* _Work to complete_: Nothing but the line with "Benachrichtigungen (555, 2451)" and the lines after it, through the end of the records below, is to be repeated, exactly as it is.

* _Dataset excerpts_:

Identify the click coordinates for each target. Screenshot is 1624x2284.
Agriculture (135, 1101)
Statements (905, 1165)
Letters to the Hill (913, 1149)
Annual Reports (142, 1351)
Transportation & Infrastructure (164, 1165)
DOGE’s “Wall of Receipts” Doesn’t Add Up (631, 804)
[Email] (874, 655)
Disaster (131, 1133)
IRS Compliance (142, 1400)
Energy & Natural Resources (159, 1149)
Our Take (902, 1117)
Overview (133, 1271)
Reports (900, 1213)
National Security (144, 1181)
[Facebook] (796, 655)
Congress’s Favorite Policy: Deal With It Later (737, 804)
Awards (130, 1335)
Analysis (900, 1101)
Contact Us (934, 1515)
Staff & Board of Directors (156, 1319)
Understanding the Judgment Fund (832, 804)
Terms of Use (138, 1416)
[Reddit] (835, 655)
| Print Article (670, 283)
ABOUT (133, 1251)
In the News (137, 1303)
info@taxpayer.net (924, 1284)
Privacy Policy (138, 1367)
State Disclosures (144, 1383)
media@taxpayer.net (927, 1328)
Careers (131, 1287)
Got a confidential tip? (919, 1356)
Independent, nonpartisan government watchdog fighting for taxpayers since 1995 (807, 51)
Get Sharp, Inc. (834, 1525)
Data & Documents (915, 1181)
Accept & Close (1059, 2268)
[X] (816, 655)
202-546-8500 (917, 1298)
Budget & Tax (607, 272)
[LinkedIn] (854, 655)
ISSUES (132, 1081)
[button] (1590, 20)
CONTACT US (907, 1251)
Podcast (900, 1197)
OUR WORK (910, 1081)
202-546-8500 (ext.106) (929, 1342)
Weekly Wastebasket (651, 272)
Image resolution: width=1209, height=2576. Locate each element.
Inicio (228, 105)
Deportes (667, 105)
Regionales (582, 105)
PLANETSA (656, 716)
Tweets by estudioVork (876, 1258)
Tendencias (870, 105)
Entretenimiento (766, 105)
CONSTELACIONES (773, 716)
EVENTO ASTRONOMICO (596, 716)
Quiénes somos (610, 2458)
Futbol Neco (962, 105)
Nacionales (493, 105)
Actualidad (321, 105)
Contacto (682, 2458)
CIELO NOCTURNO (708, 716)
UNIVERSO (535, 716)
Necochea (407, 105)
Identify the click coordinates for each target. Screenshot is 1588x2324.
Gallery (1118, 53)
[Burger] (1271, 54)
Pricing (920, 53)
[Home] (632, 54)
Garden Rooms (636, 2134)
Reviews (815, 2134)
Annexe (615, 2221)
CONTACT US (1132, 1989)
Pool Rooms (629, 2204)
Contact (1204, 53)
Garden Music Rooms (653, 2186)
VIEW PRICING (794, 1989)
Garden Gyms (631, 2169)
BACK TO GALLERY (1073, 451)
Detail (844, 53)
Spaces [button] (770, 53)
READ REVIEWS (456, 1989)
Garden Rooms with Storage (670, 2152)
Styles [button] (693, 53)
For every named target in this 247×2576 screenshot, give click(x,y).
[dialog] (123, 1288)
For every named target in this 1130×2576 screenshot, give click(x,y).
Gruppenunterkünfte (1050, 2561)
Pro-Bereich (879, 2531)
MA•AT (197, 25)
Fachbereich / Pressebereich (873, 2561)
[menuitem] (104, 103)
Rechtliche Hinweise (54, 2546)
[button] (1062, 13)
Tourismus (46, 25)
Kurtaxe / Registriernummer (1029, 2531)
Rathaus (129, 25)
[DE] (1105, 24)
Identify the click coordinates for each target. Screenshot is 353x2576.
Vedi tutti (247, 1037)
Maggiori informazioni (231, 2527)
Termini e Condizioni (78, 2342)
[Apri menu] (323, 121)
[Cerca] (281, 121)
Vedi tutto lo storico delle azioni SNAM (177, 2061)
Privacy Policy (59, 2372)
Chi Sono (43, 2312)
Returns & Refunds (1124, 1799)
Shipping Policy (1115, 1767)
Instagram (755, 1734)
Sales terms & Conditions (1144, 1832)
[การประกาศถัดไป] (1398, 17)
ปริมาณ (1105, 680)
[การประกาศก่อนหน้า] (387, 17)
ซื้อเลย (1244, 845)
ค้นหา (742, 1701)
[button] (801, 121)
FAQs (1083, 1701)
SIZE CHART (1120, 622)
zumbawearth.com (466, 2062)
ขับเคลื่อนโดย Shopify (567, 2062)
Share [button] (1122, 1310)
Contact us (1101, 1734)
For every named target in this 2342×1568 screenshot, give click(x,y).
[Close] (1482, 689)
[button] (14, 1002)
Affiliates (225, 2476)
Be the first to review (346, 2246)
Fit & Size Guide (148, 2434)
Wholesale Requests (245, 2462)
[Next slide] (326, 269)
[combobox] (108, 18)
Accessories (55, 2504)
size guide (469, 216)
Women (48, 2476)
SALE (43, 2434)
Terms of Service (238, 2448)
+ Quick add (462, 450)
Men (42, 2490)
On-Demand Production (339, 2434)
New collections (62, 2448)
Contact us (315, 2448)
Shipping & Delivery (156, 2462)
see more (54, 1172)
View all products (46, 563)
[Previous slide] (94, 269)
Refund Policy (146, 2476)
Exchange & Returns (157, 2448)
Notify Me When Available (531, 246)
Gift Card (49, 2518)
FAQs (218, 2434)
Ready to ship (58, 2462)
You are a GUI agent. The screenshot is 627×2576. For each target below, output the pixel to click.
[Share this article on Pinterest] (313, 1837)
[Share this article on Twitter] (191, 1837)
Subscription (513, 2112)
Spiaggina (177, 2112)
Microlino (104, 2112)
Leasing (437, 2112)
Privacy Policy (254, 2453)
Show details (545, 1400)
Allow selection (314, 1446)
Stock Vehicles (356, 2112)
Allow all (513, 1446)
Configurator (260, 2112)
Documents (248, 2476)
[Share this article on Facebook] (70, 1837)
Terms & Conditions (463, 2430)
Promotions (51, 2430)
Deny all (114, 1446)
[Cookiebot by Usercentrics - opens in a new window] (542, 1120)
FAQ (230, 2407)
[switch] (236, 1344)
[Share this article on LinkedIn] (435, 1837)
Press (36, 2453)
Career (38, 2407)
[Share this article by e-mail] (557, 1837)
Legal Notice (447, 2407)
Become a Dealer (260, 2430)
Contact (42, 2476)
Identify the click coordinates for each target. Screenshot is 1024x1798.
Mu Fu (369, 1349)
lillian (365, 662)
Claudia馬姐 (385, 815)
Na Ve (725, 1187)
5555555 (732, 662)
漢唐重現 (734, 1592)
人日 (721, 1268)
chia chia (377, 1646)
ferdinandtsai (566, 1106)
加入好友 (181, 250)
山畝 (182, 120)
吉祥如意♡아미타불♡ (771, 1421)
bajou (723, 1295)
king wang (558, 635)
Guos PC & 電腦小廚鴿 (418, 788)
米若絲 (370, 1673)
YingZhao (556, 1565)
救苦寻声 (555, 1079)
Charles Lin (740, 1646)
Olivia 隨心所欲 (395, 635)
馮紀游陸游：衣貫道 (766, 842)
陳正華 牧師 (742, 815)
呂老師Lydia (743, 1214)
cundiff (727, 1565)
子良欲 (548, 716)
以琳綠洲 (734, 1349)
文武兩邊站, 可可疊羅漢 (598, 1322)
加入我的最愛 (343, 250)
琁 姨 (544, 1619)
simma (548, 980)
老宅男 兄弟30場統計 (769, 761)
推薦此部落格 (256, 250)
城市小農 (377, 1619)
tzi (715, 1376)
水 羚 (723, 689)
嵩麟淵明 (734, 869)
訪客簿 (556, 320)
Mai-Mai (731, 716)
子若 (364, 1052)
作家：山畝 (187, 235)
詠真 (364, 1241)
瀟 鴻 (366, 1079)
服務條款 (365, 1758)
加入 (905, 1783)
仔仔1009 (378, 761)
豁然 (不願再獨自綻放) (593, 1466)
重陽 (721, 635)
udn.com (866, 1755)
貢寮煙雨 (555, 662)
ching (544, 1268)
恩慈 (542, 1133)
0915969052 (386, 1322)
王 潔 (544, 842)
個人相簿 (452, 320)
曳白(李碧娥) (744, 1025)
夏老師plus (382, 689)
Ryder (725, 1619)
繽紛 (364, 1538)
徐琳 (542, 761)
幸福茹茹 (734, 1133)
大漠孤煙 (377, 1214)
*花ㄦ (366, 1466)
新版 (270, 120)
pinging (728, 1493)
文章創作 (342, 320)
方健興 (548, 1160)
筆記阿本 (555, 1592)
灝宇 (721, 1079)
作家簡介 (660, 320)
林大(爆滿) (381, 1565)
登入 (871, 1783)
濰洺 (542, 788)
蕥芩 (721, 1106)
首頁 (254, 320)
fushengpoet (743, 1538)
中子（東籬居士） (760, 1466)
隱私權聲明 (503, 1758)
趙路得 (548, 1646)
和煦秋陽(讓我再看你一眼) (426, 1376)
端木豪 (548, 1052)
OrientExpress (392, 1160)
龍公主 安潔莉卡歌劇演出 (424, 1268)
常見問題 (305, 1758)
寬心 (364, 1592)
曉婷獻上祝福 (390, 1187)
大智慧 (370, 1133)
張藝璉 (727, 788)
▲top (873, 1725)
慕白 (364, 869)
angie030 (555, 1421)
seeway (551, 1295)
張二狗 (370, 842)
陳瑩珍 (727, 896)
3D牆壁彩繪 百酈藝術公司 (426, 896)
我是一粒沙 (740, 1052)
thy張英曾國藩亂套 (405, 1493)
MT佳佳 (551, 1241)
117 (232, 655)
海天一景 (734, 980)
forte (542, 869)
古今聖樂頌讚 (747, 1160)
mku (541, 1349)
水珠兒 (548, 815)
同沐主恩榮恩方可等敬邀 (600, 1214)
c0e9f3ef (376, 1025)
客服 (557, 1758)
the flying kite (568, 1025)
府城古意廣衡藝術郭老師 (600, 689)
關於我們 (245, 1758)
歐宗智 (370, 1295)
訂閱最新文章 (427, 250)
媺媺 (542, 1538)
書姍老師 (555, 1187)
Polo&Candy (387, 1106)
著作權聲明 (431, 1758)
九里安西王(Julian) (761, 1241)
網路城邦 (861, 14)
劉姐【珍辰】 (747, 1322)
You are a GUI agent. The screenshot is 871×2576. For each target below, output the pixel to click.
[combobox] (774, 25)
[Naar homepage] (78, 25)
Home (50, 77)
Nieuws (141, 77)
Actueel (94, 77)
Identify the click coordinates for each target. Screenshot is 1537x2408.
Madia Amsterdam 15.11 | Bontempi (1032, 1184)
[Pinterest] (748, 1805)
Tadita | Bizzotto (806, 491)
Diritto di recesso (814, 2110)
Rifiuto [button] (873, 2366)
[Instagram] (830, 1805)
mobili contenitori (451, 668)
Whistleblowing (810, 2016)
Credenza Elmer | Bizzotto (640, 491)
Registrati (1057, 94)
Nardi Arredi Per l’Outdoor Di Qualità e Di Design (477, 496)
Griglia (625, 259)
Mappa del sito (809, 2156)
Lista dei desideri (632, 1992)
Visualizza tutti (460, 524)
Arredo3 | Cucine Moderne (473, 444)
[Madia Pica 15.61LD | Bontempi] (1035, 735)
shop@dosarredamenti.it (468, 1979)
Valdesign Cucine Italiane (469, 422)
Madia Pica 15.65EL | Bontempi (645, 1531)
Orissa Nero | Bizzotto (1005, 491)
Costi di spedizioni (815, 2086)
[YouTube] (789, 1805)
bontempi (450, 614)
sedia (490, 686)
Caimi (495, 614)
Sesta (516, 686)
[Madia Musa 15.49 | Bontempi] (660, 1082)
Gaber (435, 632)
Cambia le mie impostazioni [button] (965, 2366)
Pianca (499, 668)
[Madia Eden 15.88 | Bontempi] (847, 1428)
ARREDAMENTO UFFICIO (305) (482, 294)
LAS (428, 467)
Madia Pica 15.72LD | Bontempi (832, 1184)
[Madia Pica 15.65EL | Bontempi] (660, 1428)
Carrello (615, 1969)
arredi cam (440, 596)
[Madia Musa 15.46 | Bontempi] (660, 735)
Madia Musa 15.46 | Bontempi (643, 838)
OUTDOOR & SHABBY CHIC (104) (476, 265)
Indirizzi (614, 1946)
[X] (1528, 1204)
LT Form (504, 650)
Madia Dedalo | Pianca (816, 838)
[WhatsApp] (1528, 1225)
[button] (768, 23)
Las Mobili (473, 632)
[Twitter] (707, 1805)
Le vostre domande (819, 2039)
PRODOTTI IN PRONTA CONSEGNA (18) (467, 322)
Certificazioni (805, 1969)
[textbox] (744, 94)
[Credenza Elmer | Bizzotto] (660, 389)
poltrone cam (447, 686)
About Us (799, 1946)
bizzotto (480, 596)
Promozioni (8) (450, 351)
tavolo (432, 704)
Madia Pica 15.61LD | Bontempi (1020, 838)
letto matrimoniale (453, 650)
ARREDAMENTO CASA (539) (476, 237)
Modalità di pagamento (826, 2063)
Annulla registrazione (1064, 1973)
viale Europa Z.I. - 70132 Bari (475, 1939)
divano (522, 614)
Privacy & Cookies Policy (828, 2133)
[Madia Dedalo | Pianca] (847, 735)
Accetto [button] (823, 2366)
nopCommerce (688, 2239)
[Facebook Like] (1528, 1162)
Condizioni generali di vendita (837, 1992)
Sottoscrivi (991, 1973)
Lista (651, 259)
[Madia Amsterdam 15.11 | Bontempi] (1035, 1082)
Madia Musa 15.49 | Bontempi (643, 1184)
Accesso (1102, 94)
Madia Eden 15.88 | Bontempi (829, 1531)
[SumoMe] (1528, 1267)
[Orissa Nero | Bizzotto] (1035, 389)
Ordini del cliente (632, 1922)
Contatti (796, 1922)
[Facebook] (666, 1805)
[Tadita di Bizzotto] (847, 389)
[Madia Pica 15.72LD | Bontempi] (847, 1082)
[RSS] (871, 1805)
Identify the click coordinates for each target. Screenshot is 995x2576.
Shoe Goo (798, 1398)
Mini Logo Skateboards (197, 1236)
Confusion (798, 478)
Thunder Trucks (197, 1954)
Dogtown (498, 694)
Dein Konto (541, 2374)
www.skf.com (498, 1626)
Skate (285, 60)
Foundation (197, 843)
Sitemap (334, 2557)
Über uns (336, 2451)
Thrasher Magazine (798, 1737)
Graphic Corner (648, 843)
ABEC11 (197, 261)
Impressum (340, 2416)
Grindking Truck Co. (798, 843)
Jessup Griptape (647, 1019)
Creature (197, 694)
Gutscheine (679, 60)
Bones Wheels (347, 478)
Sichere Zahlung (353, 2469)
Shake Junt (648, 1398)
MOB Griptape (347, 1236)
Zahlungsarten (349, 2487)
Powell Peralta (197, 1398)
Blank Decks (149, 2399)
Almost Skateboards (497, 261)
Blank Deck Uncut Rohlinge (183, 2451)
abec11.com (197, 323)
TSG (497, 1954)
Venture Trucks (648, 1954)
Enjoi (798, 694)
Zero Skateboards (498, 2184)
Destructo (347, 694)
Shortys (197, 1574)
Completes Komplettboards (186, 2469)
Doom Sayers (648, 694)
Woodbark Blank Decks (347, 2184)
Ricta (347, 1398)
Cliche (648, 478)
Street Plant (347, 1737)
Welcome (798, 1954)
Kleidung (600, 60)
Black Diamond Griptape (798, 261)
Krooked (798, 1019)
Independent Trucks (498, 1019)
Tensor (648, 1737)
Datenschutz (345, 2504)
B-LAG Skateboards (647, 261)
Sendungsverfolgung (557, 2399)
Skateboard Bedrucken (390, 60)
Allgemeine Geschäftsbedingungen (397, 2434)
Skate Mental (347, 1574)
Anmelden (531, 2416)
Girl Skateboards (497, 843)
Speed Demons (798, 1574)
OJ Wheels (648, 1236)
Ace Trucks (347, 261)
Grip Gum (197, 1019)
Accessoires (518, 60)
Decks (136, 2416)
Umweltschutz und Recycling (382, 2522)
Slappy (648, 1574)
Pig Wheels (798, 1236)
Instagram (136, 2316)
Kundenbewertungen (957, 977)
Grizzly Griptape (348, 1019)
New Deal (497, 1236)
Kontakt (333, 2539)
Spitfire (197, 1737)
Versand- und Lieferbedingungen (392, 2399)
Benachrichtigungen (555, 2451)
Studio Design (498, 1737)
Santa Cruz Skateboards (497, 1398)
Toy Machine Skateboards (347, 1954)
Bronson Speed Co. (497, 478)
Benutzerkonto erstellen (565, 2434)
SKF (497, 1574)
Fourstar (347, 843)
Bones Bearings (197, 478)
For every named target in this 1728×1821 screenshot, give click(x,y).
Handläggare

* _Your solution_:
Benachrichtigungen (555, 2451)
Studio Design (498, 1737)
Santa Cruz Skateboards (497, 1398)
Toy Machine Skateboards (347, 1954)
Bronson Speed Co. (497, 478)
Benutzerkonto erstellen (565, 2434)
SKF (497, 1574)
Fourstar (347, 843)
Bones Bearings (197, 478)
For every named target in this 1728×1821 screenshot, give click(x,y).
Handläggare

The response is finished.